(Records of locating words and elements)
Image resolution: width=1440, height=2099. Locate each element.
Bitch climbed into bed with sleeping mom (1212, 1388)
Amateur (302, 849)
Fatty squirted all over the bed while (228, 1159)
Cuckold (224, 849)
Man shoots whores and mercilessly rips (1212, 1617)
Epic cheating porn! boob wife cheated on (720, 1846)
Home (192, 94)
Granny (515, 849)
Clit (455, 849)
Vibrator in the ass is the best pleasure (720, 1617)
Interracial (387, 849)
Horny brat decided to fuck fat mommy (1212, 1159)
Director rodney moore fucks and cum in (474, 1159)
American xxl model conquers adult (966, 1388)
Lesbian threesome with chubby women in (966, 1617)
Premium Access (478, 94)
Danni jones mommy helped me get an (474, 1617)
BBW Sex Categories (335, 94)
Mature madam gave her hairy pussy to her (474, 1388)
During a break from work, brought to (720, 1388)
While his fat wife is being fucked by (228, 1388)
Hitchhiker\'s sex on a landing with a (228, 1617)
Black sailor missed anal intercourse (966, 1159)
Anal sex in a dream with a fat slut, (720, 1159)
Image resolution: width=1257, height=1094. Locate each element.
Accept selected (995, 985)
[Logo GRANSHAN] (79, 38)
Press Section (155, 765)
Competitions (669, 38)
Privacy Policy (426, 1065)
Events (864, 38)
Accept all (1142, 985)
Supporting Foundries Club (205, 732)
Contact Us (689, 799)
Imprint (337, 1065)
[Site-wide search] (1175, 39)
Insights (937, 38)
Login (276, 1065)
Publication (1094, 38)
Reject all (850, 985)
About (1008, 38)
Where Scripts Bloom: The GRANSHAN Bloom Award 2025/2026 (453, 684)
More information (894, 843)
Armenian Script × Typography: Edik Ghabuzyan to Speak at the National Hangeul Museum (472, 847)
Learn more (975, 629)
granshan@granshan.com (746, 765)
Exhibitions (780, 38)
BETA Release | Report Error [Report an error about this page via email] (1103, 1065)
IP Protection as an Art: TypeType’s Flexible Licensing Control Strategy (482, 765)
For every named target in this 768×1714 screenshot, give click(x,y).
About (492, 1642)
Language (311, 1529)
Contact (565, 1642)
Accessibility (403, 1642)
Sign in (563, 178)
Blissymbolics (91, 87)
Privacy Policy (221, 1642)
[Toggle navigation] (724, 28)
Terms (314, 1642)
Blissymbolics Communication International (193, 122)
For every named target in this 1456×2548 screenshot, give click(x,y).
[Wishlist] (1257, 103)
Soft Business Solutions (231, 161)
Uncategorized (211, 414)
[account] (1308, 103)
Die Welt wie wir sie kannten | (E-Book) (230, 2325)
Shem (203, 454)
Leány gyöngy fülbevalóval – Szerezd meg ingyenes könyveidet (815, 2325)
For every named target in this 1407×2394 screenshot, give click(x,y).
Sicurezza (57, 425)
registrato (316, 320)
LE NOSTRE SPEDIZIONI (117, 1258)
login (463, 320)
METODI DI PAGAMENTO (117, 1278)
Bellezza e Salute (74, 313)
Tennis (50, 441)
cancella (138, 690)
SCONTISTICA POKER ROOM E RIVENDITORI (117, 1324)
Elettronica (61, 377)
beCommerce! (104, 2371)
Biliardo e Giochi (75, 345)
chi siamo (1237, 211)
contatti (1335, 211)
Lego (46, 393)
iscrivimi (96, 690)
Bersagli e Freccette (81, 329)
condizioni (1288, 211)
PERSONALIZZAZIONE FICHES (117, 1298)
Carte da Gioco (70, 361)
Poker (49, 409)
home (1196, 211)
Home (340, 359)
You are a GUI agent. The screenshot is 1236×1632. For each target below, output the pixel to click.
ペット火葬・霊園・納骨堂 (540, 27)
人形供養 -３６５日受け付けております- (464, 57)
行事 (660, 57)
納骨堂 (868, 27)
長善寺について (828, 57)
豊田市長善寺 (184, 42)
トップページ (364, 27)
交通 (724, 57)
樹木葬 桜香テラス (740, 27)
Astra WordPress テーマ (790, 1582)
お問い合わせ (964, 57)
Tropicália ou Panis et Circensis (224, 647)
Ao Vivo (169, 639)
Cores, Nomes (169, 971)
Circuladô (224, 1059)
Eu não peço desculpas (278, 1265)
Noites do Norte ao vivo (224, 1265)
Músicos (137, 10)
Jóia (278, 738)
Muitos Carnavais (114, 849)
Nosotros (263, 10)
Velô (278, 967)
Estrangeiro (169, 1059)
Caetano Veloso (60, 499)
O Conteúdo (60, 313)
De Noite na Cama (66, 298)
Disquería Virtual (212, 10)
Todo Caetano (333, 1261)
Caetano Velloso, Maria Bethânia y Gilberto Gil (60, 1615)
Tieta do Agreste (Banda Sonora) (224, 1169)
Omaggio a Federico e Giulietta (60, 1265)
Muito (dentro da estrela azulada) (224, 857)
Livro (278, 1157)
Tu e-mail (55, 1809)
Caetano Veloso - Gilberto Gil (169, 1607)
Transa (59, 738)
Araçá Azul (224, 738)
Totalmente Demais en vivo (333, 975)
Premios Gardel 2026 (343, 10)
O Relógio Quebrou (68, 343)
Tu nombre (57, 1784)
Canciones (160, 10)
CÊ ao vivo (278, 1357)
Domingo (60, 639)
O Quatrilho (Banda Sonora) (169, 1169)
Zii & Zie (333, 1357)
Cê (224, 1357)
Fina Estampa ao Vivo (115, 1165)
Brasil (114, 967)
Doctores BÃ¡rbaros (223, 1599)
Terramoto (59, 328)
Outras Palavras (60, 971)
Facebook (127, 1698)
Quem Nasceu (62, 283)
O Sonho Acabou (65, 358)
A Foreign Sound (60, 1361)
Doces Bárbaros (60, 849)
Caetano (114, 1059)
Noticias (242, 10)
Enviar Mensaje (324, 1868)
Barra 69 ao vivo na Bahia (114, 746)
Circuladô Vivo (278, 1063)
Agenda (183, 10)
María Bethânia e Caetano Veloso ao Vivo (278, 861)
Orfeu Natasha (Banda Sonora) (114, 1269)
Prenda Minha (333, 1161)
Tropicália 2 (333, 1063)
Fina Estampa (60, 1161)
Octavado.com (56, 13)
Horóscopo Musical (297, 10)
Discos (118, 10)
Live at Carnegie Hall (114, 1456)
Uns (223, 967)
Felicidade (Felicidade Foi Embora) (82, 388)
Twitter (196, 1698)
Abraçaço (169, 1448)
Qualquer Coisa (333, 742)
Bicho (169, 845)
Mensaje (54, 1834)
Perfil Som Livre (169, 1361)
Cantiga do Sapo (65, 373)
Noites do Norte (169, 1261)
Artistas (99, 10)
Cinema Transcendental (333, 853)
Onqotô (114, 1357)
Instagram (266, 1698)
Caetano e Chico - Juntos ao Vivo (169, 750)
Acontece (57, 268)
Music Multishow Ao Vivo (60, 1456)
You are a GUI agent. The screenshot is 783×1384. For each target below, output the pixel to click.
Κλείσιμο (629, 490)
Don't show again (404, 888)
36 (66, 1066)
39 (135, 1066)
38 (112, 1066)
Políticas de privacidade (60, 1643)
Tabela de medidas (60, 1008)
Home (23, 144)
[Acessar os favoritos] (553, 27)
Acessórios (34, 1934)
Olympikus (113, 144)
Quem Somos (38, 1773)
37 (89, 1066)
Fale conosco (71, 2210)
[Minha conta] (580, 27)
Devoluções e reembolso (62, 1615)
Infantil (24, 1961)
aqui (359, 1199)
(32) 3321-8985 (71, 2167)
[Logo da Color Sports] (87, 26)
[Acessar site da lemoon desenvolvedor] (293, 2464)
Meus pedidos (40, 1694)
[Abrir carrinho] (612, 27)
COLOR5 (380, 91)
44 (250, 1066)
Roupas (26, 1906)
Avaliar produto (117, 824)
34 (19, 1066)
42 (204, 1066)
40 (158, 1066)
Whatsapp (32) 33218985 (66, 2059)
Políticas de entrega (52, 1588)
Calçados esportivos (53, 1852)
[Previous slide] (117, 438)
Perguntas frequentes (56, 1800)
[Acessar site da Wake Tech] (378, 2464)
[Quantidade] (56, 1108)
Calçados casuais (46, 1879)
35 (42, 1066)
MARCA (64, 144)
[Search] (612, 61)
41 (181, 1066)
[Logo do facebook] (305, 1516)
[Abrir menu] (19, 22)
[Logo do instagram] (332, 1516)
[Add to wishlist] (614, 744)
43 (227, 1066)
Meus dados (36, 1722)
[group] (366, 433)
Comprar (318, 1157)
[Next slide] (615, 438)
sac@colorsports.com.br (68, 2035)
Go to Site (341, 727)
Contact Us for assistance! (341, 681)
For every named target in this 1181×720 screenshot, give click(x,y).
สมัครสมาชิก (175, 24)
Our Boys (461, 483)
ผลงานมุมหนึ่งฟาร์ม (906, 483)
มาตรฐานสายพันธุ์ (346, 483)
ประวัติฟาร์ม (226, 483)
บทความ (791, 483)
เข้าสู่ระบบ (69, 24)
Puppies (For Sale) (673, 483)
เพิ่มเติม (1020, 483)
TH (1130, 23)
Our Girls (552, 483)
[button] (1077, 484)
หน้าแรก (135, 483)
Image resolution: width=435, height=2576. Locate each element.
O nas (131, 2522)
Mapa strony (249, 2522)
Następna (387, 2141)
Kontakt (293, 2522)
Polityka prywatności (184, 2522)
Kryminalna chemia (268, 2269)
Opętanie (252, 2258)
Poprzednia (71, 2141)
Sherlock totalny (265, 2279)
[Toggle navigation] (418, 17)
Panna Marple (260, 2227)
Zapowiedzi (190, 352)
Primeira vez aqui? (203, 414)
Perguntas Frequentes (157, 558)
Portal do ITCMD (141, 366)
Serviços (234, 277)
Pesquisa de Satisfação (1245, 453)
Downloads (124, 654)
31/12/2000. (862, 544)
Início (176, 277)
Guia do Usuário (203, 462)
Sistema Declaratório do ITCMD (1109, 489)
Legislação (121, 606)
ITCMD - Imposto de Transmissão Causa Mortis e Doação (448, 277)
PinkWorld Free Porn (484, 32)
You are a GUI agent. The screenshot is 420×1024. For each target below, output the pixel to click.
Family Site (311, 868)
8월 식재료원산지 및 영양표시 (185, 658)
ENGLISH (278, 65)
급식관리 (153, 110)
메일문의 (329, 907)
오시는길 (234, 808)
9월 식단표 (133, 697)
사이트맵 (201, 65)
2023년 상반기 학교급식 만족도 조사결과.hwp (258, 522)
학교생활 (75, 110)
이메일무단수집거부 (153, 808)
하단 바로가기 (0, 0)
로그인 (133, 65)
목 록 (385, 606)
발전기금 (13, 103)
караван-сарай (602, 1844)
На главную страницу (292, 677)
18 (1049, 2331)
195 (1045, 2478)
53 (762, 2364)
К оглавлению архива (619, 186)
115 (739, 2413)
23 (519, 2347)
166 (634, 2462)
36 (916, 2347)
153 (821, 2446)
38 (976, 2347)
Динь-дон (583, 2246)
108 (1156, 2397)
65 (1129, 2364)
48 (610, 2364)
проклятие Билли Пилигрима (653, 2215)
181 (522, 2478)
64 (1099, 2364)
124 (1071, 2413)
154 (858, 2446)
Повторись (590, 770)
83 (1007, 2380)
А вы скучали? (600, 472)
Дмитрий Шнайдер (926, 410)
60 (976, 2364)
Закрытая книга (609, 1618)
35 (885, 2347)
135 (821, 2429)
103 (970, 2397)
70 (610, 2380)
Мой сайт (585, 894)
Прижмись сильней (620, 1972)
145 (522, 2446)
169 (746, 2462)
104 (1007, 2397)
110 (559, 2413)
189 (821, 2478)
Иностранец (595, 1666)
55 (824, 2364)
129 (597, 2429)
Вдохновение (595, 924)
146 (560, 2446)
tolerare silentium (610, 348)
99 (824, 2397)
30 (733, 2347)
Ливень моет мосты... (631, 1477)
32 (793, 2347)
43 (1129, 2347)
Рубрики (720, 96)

- _DO THIS_
Please copy the lines from the start of the records through the line containing "Home (192, 94)", inclusive, and substitute "Start" for "Home" while keeping everything else the same.

- _CORRECT OUTPUT_
Image resolution: width=1440, height=2099. Locate each element.
Bitch climbed into bed with sleeping mom (1212, 1388)
Amateur (302, 849)
Fatty squirted all over the bed while (228, 1159)
Cuckold (224, 849)
Man shoots whores and mercilessly rips (1212, 1617)
Epic cheating porn! boob wife cheated on (720, 1846)
Start (192, 94)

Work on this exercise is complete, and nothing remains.